Germinación de semillas de coliflor
La coliflor crece mejor a unos 15 °C (60 °F). Si la temperatura es muy inferior a esa cifra, la planta morirá. Si es muy superior, la cabeza se «abrochará», lo que significa que se romperá en muchas partes pequeñas y blancas en lugar de formar la cabeza blanca y sólida deseada. Para evitar estos extremos, hay que sembrar las semillas de coliflor muy temprano en primavera y luego trasplantarlas al exterior. El mejor momento para plantar semillas de coliflor en interior es entre cuatro y siete semanas antes de la última helada media. Si la primavera es corta y se calienta rápidamente, es mejor esperar más cerca de las siete semanas. Siembre las semillas en un sustrato fértil a una profundidad de 1 cm y riéguelas abundantemente. Cubra la tierra con film transparente hasta que las semillas hayan brotado. La germinación de las semillas de coliflor suele tardar entre ocho y diez días. Cuando aparezcan las plántulas, retira el plástico y mantén la tierra uniformemente húmeda. Coloca luces de cultivo o luces fluorescentes directamente sobre las plántulas y prográmalas con un temporizador para que estén encendidas entre 14 y 16 horas al día.

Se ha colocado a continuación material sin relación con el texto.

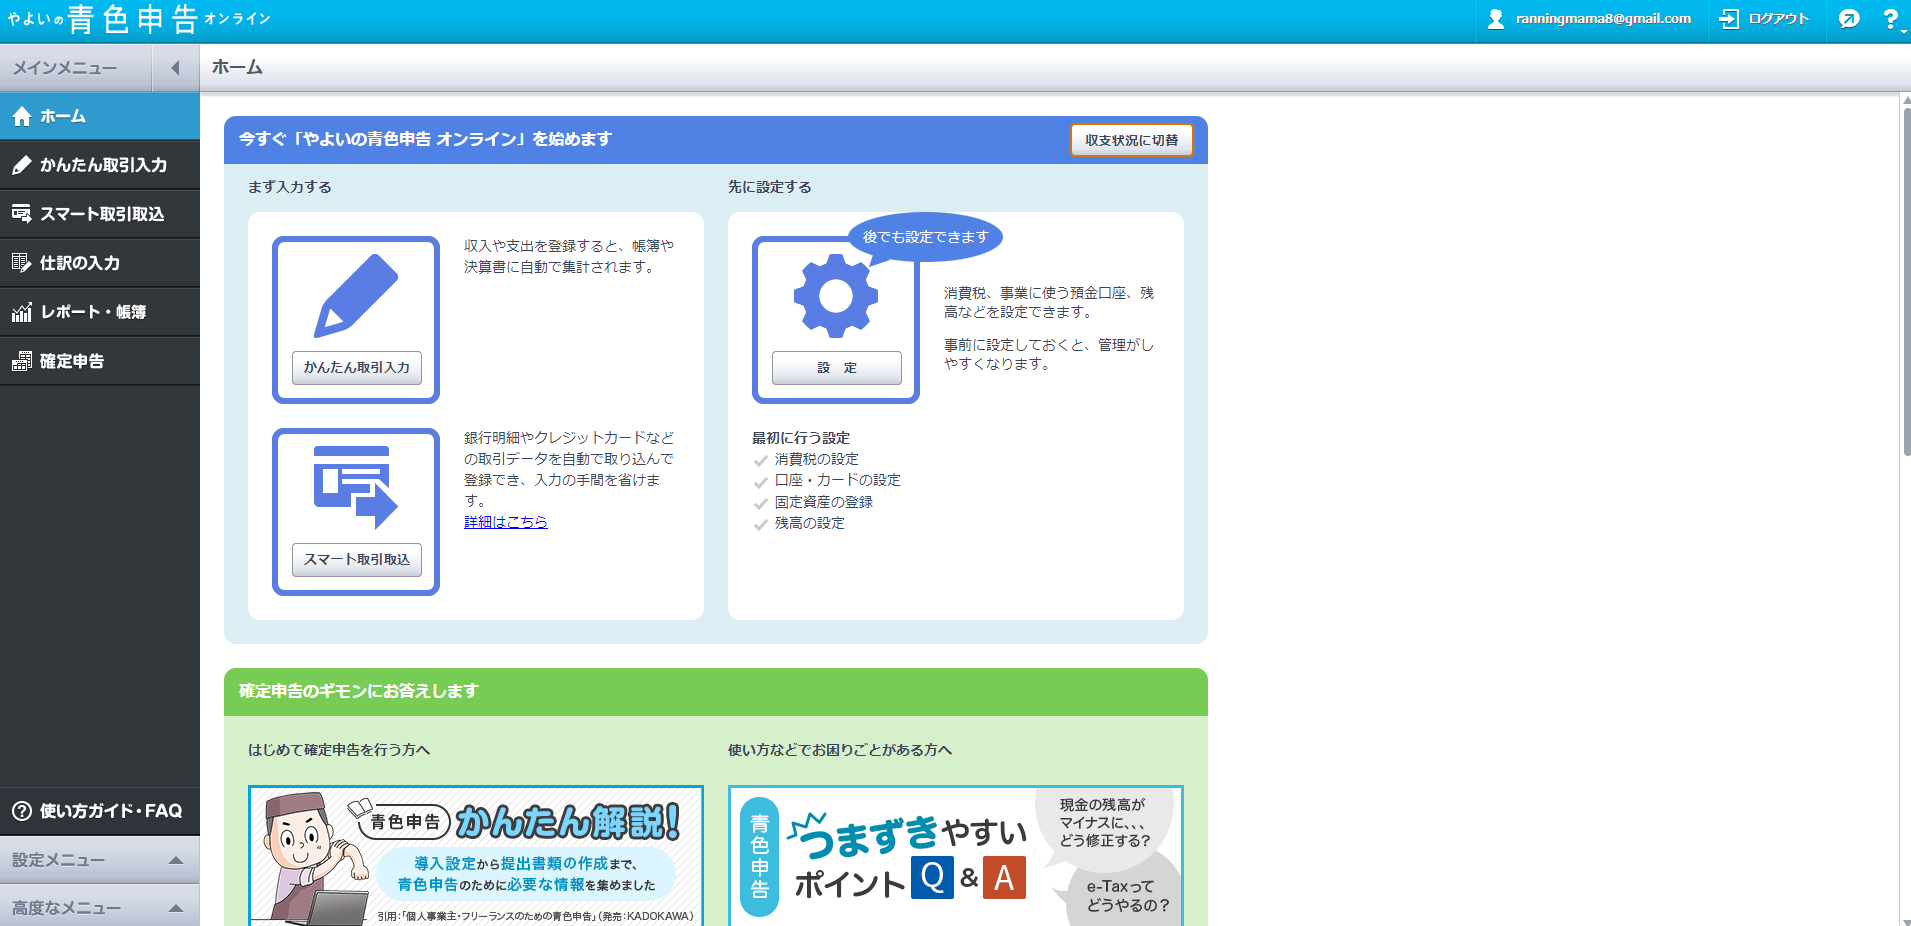Screen dimensions: 1911x926
Task: Expand the 高度なメニュー section
Action: 100,907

Mantén las luces a unos 8 cm por encima de las plantas para evitar que se alarguen y se vuelvan demasiado largas.
Cultivar coliflor a partir de semillas
Trasplanta tus plántulas al exterior entre dos y cuatro semanas antes de la última fecha de heladas. Todavía serán sensibles al frío, así que asegúrate de endurecerlas con cuidado primero. Colócalas al aire libre, protegidas del viento, durante aproximadamente una hora y luego llévalas al interior. Repite esto todos los días, dejándolas al aire libre una hora más cada vez. Si hace un frío inusual, sáltate un día. Continúa así durante dos semanas antes de plantarlas en el suelo.